DANSER À LA LUGHNASA de Brian Friel. Mise en scène Gaëlle Bourgeois. Avec Nicolas Bresteau, Emilie Chesnais ou Caroline Stefanucci, Bruno Forget, Pauline Gardel, Vincent Marguet, Céline Perra, Jennifer Rihouey, Mathilde Roehrich.
Des cercles concentriques, matérialisés par divers objets sur le plateau, tracent un enfermement dont chacune des cinq femmes cherche ou a cherché à s’abstraire, que chacun des trois hommes a fui. Le plus jeune d’entre eux, Michael, vient témoigner, comme un récitant en front de scène, des événements dont il a été jadis partie prenante à la mesure de son jeune âge d’alors. Enfant unique choyé par sa mère et ses quatre sœurs qui l’entourent, jusqu’à l’étouffer de leur tendresse explosive, il rêve de fuite au travers des cerfs-volants qu’il construit malhabilement en les décorant de figures de masques grimaçants, métaphore du malaise ambiant qu’il ressent sans savoir l’expliquer. Dans cet univers aussi asphyxiant et hystérique que joyeux et débridé, les hommes adultes apparaissent écartelés. Oncle Jack, prêtre missionnaire au bord de la mort, perd la tête et ses mots, revit les rituels flamboyants qui ont rythmé son existence africaine. Gerry, délicieux matamore, passe et repasse en météore dans la vie de Christina et de Michael, ce fils né de leurs rapides amours, auquel il multiplie les promesses de cadeaux.
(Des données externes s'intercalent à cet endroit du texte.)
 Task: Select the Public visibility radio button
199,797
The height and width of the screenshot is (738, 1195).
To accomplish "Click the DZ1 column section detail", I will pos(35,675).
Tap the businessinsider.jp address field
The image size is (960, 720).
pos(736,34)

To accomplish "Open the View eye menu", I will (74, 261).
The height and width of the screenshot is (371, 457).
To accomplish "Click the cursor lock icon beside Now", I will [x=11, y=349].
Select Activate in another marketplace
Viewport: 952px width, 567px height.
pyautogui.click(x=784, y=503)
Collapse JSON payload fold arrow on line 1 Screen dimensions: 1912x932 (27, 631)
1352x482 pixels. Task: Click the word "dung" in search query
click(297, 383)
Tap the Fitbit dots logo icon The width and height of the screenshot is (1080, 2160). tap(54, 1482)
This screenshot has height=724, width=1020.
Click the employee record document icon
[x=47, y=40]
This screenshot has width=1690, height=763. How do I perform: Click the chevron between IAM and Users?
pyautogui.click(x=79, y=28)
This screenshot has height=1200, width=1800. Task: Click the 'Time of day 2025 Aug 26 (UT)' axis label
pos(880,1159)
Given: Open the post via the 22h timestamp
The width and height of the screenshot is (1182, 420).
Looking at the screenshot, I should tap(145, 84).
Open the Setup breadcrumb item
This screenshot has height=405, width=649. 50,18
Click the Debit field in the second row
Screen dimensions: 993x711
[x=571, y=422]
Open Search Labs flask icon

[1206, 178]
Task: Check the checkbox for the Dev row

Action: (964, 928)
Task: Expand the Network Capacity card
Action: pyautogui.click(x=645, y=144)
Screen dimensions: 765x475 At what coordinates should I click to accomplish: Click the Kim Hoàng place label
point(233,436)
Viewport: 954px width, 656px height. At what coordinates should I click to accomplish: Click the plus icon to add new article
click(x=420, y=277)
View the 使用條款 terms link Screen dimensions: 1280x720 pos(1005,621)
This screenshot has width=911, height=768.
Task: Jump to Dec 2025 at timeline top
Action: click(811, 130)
Les quatre autres sœurs dessinent une palette variée de la condition des femmes irlandaises des années 30, Kate l’aînée pieuse et pudibonde est le censeur des comportements indécents, Maggie rêve de musique et de danse, Agnès lit des romans à l’eau de rose et bougonne dans son rôle domestique, Rose la benjamine explose de vitalité incontrôlée. Des femmes frustrées d’amour et de danse, qui voudraient aller au bal de la Lughnasa, quitte à braver les regards d’opprobre d’un village peu enclin à accepter de telles indépendances revendiquées. À l’épicentre de leur survie contrainte, dont l’équilibre déséquilibré menace ruine à chaque instant, « Marconi », poste de TSF ainsi cité faute de meilleur surnom, représente à la fois les voix d’une liberté extérieure et, par ses pannes à répétition, les soubresauts douloureux de vies en porte-à-faux. Tendre, joyeux, grinçant, déjanté, hystérique, cet univers clos finira par exploser de désespoir et d’inadaptation à la vie réelle alentour.
On rit et frémit sans réserve devant les huit comédiens, excellents et pleins de vitalité, qui dansent avec une belle diversité ces vies en cahots.
Un spectacle à ne pas manquer. A.D. Théâtre 13 / Jardin 13e.